• [TASK TO CARRY OUT]: Provide only the number of lines below that contain the word "agent".

════

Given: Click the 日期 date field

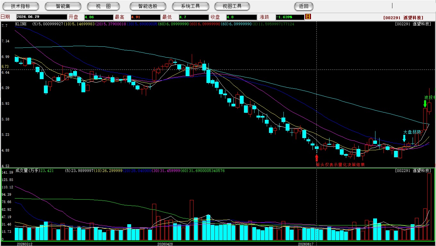Looking at the screenshot, I should (42, 17).
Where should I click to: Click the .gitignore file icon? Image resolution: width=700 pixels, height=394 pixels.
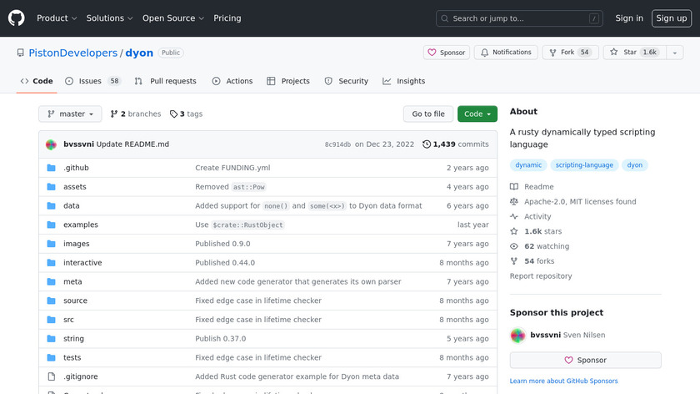(51, 376)
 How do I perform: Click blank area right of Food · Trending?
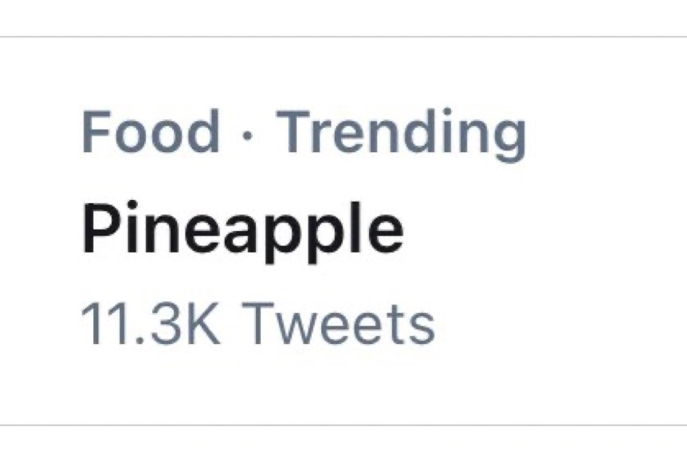tap(606, 133)
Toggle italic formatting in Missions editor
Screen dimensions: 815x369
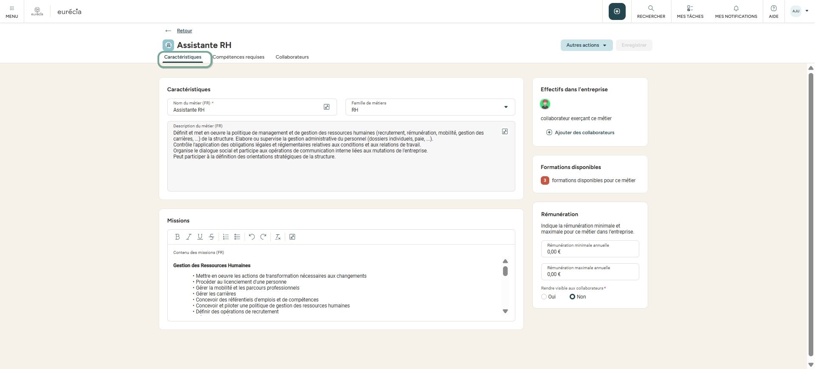click(189, 237)
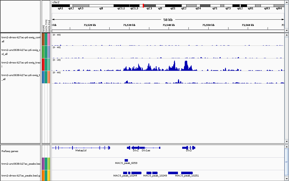
Task: Select the Metap1d gene in Refseq track
Action: tap(81, 148)
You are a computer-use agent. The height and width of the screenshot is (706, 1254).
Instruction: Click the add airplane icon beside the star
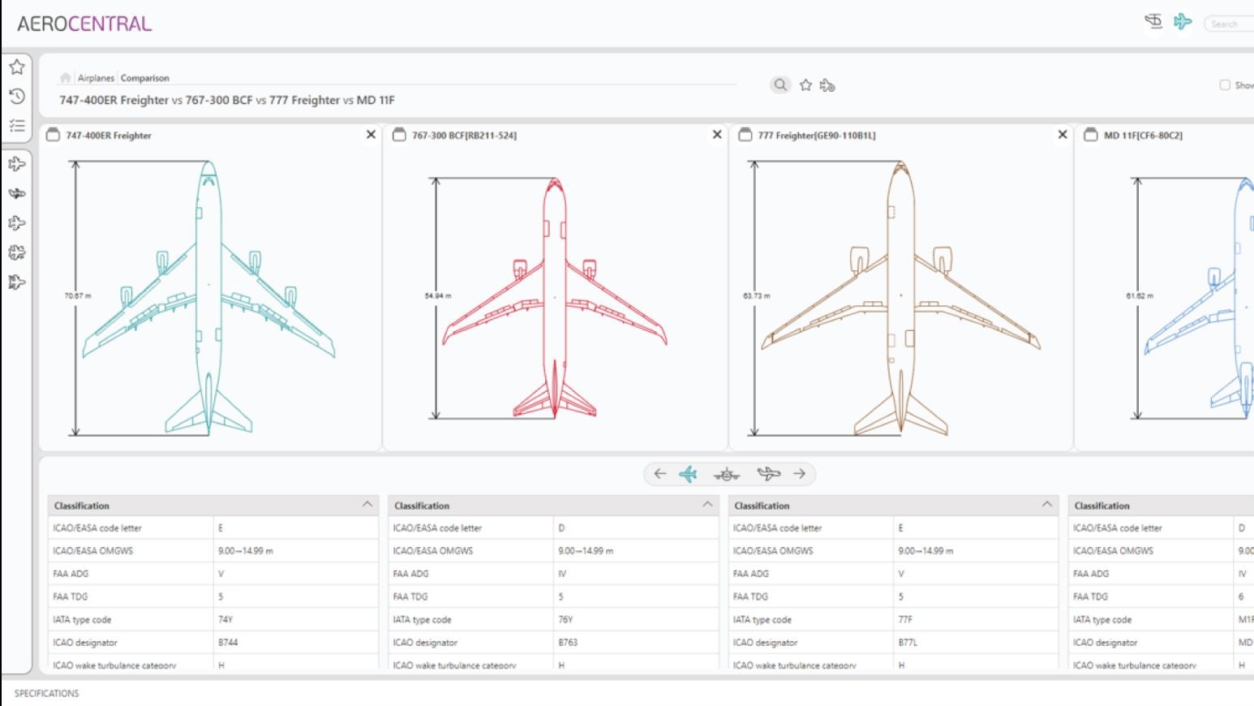click(827, 85)
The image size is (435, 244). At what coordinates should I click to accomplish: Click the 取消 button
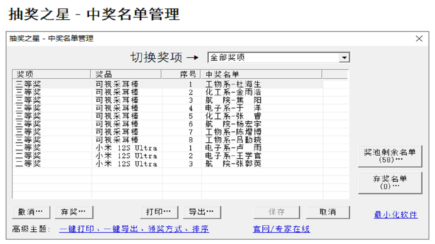(x=327, y=212)
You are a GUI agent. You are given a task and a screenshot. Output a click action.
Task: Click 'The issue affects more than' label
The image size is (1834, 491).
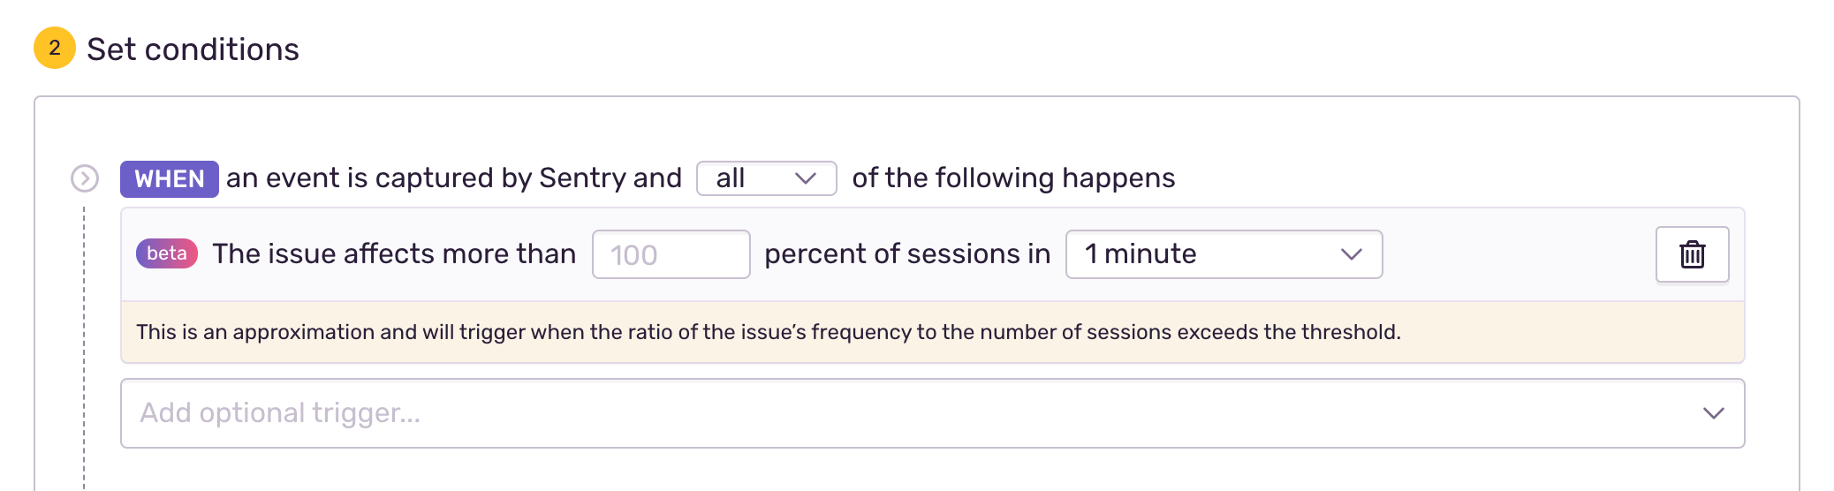394,254
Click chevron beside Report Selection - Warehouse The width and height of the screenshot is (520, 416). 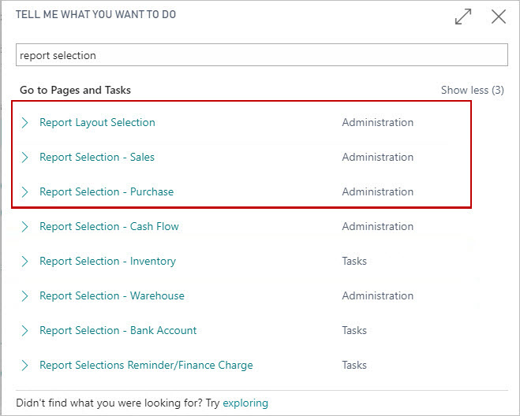25,295
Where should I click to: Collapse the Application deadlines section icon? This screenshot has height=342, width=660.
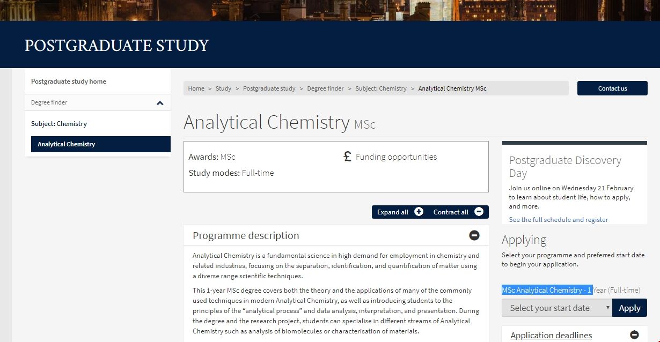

════

• [PROBLEM SOLUTION]: 2